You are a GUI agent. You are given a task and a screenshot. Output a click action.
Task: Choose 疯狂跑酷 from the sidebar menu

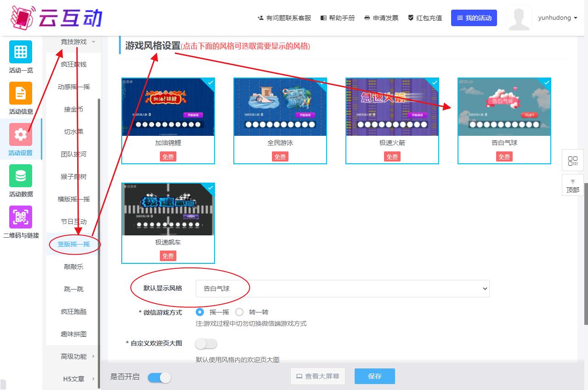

━━━━━━━━━━━━━━━━━━━━━━━━━━━━━━

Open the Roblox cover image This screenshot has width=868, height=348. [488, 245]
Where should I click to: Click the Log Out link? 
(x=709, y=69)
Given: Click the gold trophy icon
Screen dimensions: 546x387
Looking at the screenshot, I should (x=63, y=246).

━━━━━━━━━━━━━━━━━━━━━━━━━━━━━━

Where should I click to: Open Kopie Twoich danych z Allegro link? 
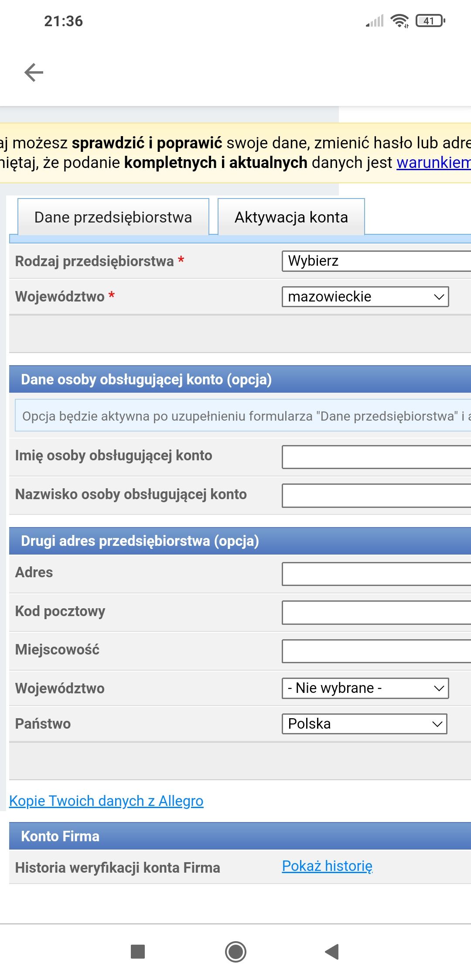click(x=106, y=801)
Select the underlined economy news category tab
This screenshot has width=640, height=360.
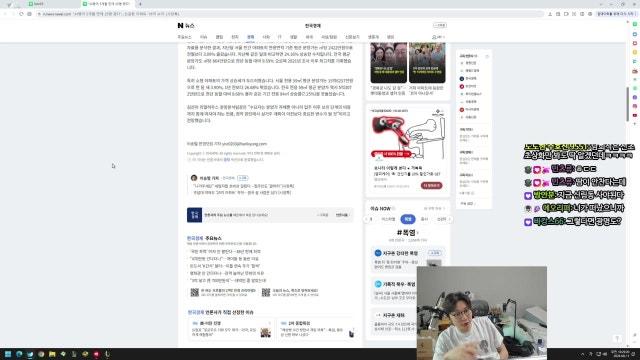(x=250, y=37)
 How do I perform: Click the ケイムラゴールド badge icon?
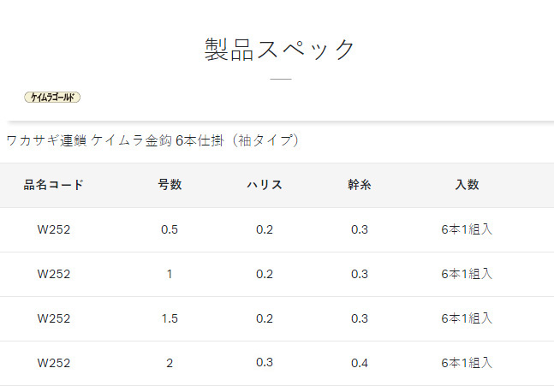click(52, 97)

━━━━━━━━━━━━━━━━━━━━━━━━━━━━━━

[TO DO] Both the line containing "You are a GUI" and the line containing "Task: Choose 疯狂跑酷 from the sidebar menu" belong in the answer. Print them and every line above that falls between them exactly, and no others.

[OUTPUT OF THE EXERCISE]
You are a GUI agent. You are given a task and a screenshot. Output a click action.
Task: Choose 疯狂跑酷 from the sidebar menu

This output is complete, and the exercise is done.